Mumsnet has not checked the qualifications of anyone posting here. If you need help urgently or expert advice, please see our domestic violence webguide and/or relationships webguide. Many Mumsnetters experiencing domestic abuse have found this thread helpful: Listen up, everybody

Complicated relationship

6 replies

Anditi · 17/03/2020 16:42

I live with my partner for 1 year and 4 month, and we have been dating long distance 8 months before (i am east european girl and him is british). I m 32 years old and him is 51 years old. After i moved in everything started to change , he was talking about his ex girlfriend who he has been separed 7 years ago after a 3 years relationship together (only weekends and holiday). Long story short the chain of events, after i left my life back in my contry ( job as a flight attendant , friends, my rented flat ) i had no support in finding a new job, help to open a bank account etc. i had to do everything on my own, sex disappered completely, he sais he is not attracted anymore by me or i dont remember him who he wants , he pushed me to a trip back in my country to get rid of me . After he wanted to reconsiliate and i found a job to work six days per week. Last night we had a fight( he was physical abusive, push me 4 times so hard that i fell down on the floor) because i found out that an ex girlfriend is it on his will after a stupid joke because i always belived is his brother sister in law and his nephew. I ve started to make laugh because she knew it only 3 months and already is in his testament? He never had kids or wanted same as me, but him had plenty of relationships with single moms of 2, 3 kids.
And yes i know i m a possesive and jealous person , i m thinking why previous ex girlfriends been accepted with kids , had plenty of sex, bought them cars, recived expensive jewellery gifts and i have to put up with all the crap ?

OP posts:
Thingsdogetbetter · 17/03/2020 17:50

I would presume that all his talk of expensive gifts and lots of sex with his exs is just that: talk. You only have his word for it, and he's already proven himself to be an untrustworthy abusive twat.

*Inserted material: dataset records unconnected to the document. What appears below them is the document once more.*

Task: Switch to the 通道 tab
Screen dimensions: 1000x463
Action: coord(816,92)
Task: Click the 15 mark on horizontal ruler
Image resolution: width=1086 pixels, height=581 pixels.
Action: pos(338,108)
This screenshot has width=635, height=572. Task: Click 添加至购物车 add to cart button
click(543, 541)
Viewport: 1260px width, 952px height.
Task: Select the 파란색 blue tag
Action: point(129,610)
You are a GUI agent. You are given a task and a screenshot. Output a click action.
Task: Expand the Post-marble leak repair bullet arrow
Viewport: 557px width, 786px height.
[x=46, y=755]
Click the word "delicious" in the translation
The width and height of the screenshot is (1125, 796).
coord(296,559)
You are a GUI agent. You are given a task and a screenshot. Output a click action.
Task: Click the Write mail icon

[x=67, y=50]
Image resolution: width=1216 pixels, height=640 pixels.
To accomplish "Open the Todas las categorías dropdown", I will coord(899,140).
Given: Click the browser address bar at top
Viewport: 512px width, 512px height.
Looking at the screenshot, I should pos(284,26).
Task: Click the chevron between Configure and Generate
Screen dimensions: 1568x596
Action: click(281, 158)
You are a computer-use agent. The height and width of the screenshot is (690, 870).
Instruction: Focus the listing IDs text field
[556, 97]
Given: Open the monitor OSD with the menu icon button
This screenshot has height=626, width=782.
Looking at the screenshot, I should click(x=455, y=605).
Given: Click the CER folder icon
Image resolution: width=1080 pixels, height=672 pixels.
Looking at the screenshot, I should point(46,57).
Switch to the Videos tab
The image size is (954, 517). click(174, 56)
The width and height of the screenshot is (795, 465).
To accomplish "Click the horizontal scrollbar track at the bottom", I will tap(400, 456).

It looks like this guy can only cope with long distance or part time relationships- his ex was only part time too. He obviously can't keep his nice guy act up full time.

Your relationship boundaries are far too low. He hadn't supported you after you moved to be with him, he withdrew sex, he tricked you into going home and dumped you. But you still went back to him. Why? What made you think this guy was a good choice for a relationship after that shit?

He's now ramped up his nastiness to physical abuse. You do not HAVE to put up with all the crap. But if you stay that's all you'll ever get.

WhereDidAllTheFunGo · 17/03/2020 19:22

Please dont put up with this crap.

I have seen many eastern european women see domestic abuse as normal. It isnt, you dont deserve it, you are worth more.
This guy sounds like a nasty piece of work.

Get away, be with your friends who love you, and enjoy a nicer life.

He tricked you, its all lies, actions mean more than words.

Love yourself enough to leave

rvby · 17/03/2020 19:31

It's not complicated. He's just not the person for you and the relationship is abusive and violent.

Please don't spend any more time or give up any more chances in your career, for this guy.

Walk away, rebuild your life and put it behind you.

RLEOM · 17/03/2020 22:07

I'm sorry he has put you through this - you really should leave him. This behaviour is not normal, it is not love. Find someone who Ioves you. Flowers

BellatrixLeStrangest · 17/03/2020 22:10

Life's too short. Look at what's happening in the world. Any of us could die any day. Fuck him. Leave the bastard.
Better to be alone than in a relationship and unhappy.

category12 · 17/03/2020 22:15

He's unworthy of you. Dump his arse and do better for yourself.